>> start Record excerpts

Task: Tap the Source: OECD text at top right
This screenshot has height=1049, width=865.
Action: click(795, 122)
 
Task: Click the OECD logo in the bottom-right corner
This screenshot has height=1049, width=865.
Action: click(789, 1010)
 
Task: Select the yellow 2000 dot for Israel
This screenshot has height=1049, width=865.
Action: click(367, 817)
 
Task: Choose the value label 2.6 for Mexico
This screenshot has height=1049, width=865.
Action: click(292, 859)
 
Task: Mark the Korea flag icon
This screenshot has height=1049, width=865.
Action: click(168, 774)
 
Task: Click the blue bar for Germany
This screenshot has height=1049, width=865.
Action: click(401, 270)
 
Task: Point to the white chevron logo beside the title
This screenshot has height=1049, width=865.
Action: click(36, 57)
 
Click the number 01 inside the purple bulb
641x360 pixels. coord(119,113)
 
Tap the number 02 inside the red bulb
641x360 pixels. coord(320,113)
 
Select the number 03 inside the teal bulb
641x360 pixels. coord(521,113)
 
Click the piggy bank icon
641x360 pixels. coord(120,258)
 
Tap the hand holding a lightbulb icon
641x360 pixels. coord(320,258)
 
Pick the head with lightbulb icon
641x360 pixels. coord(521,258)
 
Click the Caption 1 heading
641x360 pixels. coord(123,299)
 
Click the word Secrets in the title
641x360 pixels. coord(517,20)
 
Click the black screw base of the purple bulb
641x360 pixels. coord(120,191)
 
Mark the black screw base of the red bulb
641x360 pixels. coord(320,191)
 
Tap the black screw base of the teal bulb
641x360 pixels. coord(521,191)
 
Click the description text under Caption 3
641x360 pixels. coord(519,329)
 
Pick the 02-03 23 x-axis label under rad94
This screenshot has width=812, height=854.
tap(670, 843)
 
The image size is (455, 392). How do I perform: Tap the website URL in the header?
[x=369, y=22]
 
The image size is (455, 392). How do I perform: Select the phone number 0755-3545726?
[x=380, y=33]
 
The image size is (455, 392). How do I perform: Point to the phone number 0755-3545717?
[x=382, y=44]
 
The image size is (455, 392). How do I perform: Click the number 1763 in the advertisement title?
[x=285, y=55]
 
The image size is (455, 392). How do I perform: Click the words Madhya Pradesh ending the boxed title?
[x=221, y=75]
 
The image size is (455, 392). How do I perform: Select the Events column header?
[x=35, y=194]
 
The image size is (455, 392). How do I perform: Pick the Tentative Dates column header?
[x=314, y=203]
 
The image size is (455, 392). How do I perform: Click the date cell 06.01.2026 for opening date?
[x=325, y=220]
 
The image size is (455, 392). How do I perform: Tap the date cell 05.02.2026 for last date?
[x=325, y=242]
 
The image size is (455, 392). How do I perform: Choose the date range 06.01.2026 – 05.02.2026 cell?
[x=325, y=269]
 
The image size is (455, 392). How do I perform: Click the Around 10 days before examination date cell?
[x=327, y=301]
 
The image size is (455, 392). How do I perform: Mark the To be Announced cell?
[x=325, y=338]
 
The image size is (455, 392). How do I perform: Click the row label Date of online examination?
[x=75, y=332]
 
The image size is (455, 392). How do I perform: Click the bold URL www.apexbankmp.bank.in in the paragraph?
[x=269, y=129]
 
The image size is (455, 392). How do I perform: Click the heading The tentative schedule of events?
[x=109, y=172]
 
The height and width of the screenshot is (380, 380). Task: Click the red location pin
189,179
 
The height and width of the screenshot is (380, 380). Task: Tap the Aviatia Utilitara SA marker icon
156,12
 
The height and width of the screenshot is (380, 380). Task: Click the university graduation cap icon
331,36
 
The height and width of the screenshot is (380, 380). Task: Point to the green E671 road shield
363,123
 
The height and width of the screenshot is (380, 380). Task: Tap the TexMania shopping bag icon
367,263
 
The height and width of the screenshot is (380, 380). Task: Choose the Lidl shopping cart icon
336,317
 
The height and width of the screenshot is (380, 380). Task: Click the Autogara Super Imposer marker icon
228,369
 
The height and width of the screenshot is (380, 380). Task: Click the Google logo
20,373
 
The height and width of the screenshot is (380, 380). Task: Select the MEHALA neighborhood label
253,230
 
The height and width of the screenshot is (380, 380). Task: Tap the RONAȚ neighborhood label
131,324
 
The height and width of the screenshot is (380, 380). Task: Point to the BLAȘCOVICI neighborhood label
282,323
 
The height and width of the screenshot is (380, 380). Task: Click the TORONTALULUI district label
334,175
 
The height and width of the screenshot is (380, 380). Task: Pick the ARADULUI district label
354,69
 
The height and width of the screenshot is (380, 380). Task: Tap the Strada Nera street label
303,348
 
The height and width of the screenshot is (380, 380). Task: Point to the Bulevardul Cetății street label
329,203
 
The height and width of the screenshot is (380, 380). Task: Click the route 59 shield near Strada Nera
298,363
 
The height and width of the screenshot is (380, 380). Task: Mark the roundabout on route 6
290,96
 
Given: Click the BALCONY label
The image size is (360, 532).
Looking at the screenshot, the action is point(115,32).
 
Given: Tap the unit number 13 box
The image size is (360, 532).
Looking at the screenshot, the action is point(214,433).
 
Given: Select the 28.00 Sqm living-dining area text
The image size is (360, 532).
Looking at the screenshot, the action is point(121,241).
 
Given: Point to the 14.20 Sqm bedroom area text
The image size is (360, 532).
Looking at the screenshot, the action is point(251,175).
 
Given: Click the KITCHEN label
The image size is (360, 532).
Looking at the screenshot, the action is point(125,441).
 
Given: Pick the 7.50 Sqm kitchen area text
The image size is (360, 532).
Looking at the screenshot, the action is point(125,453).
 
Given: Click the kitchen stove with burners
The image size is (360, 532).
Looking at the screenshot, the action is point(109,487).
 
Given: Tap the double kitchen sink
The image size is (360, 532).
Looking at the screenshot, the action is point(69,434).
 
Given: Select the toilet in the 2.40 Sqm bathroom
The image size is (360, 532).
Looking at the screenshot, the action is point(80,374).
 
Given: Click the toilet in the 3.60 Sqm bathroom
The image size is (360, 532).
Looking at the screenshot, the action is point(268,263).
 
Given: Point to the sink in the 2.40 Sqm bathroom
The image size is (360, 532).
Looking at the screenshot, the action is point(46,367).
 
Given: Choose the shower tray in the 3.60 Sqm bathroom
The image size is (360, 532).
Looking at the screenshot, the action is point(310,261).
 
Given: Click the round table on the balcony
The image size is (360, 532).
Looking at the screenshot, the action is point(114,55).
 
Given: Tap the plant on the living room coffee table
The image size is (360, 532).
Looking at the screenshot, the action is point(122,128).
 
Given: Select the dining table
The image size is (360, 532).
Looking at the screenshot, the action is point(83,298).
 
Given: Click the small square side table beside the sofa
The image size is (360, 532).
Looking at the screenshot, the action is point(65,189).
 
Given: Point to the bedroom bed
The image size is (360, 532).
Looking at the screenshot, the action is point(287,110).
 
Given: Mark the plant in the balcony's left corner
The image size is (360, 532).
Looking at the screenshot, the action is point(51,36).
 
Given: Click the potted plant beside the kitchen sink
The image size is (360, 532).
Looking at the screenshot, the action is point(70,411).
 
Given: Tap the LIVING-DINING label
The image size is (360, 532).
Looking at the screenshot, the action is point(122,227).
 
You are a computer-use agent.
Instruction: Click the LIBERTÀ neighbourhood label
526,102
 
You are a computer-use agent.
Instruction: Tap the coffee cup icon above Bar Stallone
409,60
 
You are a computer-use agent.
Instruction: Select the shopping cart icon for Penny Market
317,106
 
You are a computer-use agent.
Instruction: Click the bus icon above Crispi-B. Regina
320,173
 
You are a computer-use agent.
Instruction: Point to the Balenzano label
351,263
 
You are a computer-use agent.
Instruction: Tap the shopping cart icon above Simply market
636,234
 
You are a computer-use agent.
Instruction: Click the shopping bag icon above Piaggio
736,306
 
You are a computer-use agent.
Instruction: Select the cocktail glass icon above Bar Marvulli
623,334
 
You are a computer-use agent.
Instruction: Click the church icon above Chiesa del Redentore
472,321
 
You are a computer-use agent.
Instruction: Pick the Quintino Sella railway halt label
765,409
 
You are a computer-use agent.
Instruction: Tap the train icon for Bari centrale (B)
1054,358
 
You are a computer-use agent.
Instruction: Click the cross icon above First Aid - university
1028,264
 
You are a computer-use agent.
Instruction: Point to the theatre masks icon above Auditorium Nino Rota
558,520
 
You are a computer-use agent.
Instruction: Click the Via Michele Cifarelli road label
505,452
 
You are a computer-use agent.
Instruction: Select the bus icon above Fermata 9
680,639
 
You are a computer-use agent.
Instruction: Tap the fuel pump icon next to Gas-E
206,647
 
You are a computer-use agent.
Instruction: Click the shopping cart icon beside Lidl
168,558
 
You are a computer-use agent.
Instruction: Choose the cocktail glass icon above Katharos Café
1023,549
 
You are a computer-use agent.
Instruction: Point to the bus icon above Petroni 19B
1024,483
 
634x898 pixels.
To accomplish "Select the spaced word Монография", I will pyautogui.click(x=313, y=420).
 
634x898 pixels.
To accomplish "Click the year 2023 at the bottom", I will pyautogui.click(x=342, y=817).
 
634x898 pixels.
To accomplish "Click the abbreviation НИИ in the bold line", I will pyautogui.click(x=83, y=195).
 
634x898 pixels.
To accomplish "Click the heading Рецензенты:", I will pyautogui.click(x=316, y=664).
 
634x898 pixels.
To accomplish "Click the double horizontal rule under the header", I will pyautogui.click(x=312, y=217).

>> end Record excerpts

**Short task:** Count the lines in the records above that contain the string "header", treating uppercase and lowercase as different, and reply with the number alone.

**Answer below:** 4